Get a Polars DataFrame directly:

from filoma import probe_to_df
dfw = probe_to_df('.')  # filoma.DataFrame wrapper
print(dfw.head())

Wrap existing analysis:

from filoma import probe
analysis = probe('.')
# Prefer using probe_to_df() to get a DataFrame in one step. If you already
# have an analysis object, request a DataFrame explicitly when probing and
# access the raw Polars DataFrame via `wrapper.df` when needed.
analysis = probe('.', build_dataframe=True)
wrapper = analysis.to_df()
# access raw polars via wrapper.df

Enrichment helpers (chainable):

from filoma import probe_to_df
dfw = probe_to_df('.', enrich=True)  # depth, path parts, file stats

Manual enrichment:

from filoma import probe_to_df
dfw = probe_to_df('.', enrich=False)
from filoma.dataframe import DataFrame
wrapper = DataFrame(dfw.df)
wrapper = wrapper.add_depth_col().add_path_components().add_file_stats_cols()

Filtering & grouping:

wrapper.filter_by_extension('.py')
wrapper.extension_counts()
wrapper.directory_counts()

Export:

wrapper.save_csv('files.csv')
wrapper.save_parquet('files.parquet')

Convert to pandas:

pandas_df = probe_to_df('.', to_pandas=True)

Tips:

  • Use .add_file_stats_cols() sparingly on huge trees (it touches filesystem for each path).
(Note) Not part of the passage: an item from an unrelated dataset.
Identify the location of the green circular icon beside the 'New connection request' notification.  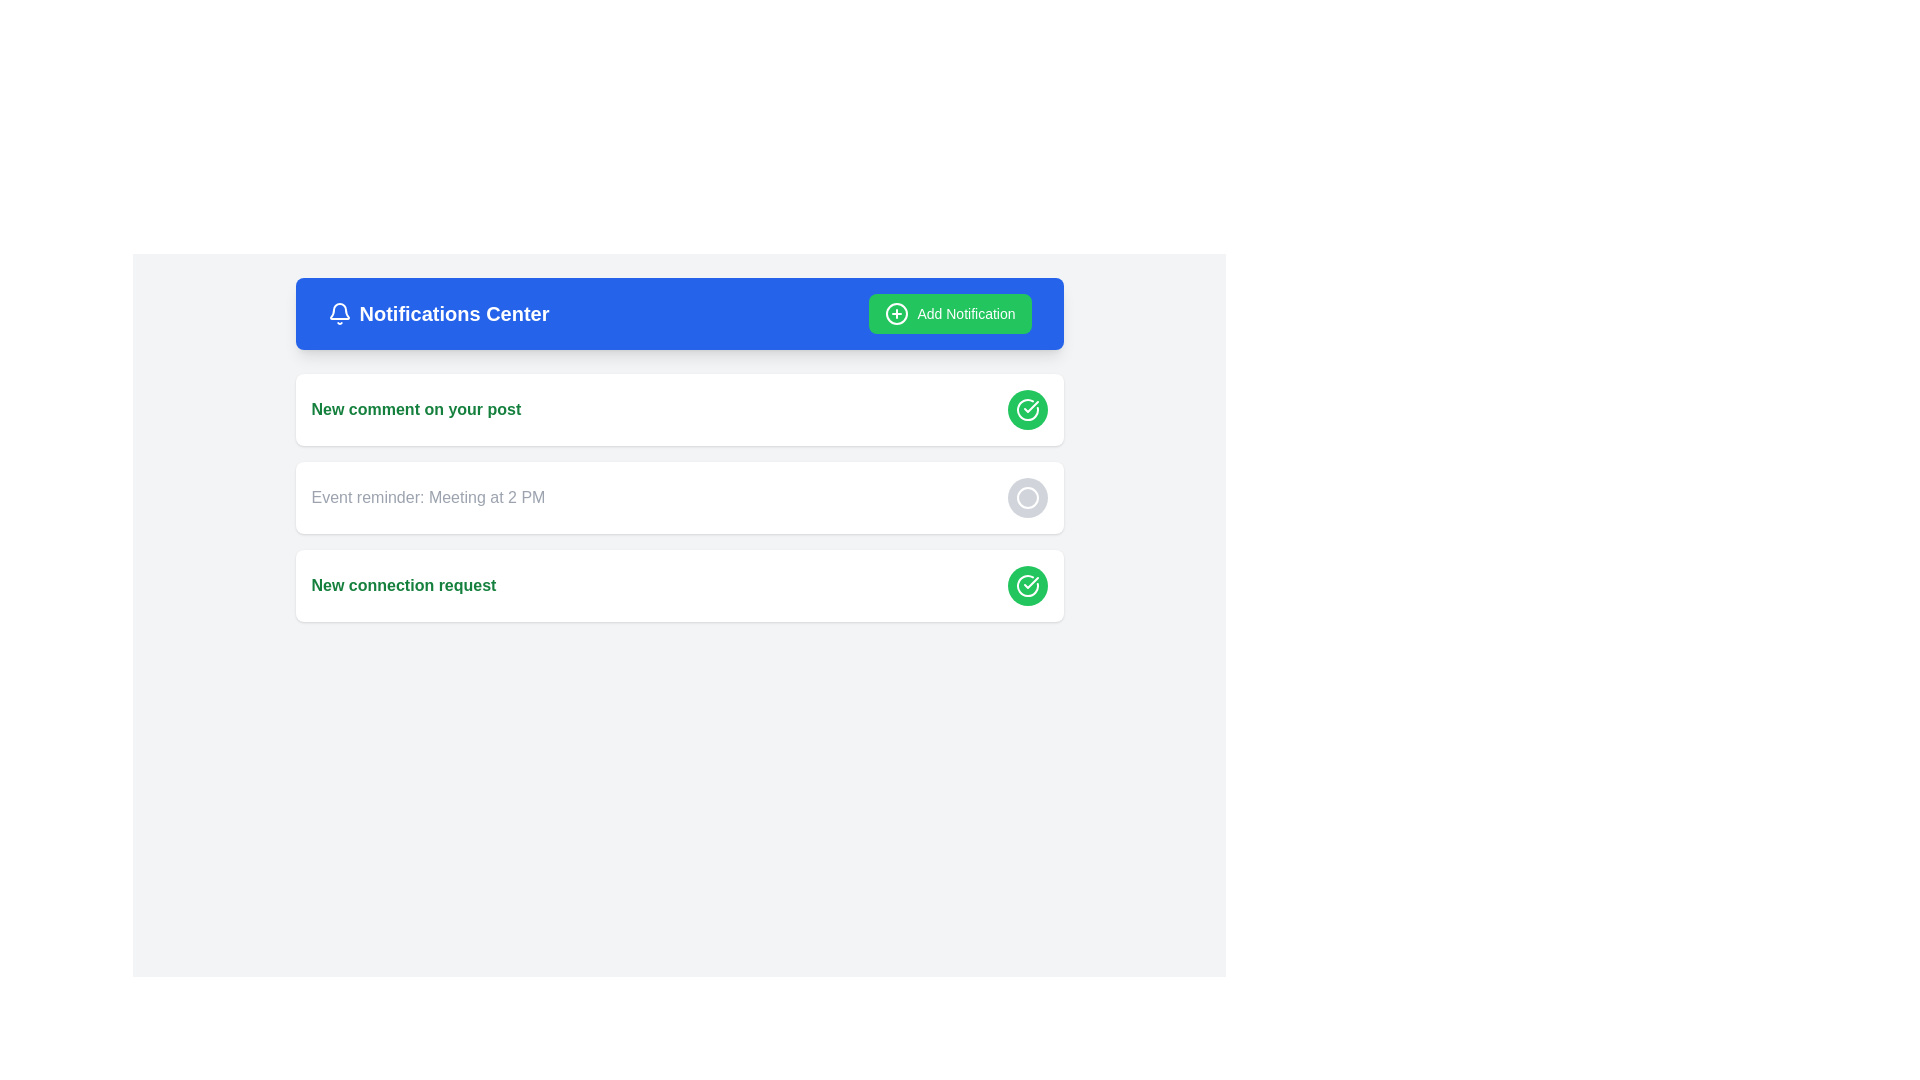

Pandas conversions and caching

filoma is Polars-first internally. For pandas interop use the following:

  • df.pandas — always returns a fresh pandas.DataFrame conversion.
  • df.pandas_cached or df.to_pandas(force=False) — returns a cached pandas conversion (converted once). Use for repeated reads.
  • df.to_pandas(force=True) — force reconversion and update the cache.
  • df.invalidate_pandas_cache() — clear the cached pandas object.

The wrapper automatically invalidates the cached pandas conversion on assignments (df[...] = ...) and when delegated Polars methods appear to mutate in-place (Polars commonly returns None or the same DataFrame object). For complex external mutations call invalidate_pandas_cache() or to_pandas(force=True) to ensure freshness.

  • Combine with Polars expressions for advanced analysis.